§ Problem to solve
Please reproduce all of the entries exactly, without omitting any.
==== Dataset records ====
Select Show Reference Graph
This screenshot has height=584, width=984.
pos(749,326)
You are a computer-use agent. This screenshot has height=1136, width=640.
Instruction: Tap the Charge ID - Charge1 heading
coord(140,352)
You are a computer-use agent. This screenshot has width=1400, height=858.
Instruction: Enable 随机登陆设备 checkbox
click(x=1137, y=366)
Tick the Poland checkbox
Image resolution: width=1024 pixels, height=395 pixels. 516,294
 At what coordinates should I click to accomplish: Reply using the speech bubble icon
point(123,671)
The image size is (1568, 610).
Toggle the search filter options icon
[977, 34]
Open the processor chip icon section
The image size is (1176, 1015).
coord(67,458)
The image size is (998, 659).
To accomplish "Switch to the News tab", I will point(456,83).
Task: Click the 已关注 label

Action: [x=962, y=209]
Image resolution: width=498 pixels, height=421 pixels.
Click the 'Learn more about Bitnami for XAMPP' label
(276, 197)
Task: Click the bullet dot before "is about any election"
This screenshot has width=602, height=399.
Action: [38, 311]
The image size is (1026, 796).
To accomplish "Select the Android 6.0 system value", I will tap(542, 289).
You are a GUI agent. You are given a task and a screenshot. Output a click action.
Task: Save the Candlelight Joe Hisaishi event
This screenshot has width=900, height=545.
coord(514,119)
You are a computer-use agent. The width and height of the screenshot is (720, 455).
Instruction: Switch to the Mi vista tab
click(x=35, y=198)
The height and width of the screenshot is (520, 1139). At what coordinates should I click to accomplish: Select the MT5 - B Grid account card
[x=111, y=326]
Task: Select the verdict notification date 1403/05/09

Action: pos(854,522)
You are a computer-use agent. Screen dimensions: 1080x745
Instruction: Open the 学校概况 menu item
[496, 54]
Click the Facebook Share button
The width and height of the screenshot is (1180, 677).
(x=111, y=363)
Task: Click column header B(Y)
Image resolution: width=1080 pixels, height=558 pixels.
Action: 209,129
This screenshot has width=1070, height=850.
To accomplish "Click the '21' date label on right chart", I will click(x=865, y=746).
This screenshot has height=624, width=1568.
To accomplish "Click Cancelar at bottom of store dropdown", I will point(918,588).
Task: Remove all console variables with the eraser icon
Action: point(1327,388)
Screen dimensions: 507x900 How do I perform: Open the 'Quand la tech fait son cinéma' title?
====
§ Completed task
Select Show Reference Graph
This screenshot has height=584, width=984.
pos(749,326)
You are a computer-use agent. This screenshot has height=1136, width=640.
Instruction: Tap the Charge ID - Charge1 heading
coord(140,352)
You are a computer-use agent. This screenshot has width=1400, height=858.
Instruction: Enable 随机登陆设备 checkbox
click(x=1137, y=366)
Tick the Poland checkbox
Image resolution: width=1024 pixels, height=395 pixels. 516,294
 At what coordinates should I click to accomplish: Reply using the speech bubble icon
point(123,671)
The image size is (1568, 610).
Toggle the search filter options icon
[977, 34]
Open the processor chip icon section
The image size is (1176, 1015).
coord(67,458)
The image size is (998, 659).
To accomplish "Switch to the News tab", I will point(456,83).
Task: Click the 已关注 label

Action: [x=962, y=209]
Image resolution: width=498 pixels, height=421 pixels.
Click the 'Learn more about Bitnami for XAMPP' label
(276, 197)
Task: Click the bullet dot before "is about any election"
This screenshot has width=602, height=399.
Action: [38, 311]
The image size is (1026, 796).
To accomplish "Select the Android 6.0 system value", I will tap(542, 289).
You are a GUI agent. You are given a task and a screenshot. Output a click action.
Task: Save the Candlelight Joe Hisaishi event
This screenshot has width=900, height=545.
coord(514,119)
You are a computer-use agent. The width and height of the screenshot is (720, 455).
Instruction: Switch to the Mi vista tab
click(x=35, y=198)
The height and width of the screenshot is (520, 1139). At what coordinates should I click to accomplish: Select the MT5 - B Grid account card
[x=111, y=326]
Task: Select the verdict notification date 1403/05/09

Action: pos(854,522)
You are a computer-use agent. Screen dimensions: 1080x745
Instruction: Open the 学校概况 menu item
[496, 54]
Click the Facebook Share button
The width and height of the screenshot is (1180, 677).
(x=111, y=363)
Task: Click column header B(Y)
Image resolution: width=1080 pixels, height=558 pixels.
Action: 209,129
This screenshot has width=1070, height=850.
To accomplish "Click the '21' date label on right chart", I will click(x=865, y=746).
This screenshot has height=624, width=1568.
To accomplish "Click Cancelar at bottom of store dropdown", I will point(918,588).
Task: Remove all console variables with the eraser icon
Action: point(1327,388)
Screen dimensions: 507x900 How do I perform: Open the 'Quand la tech fait son cinéma' title?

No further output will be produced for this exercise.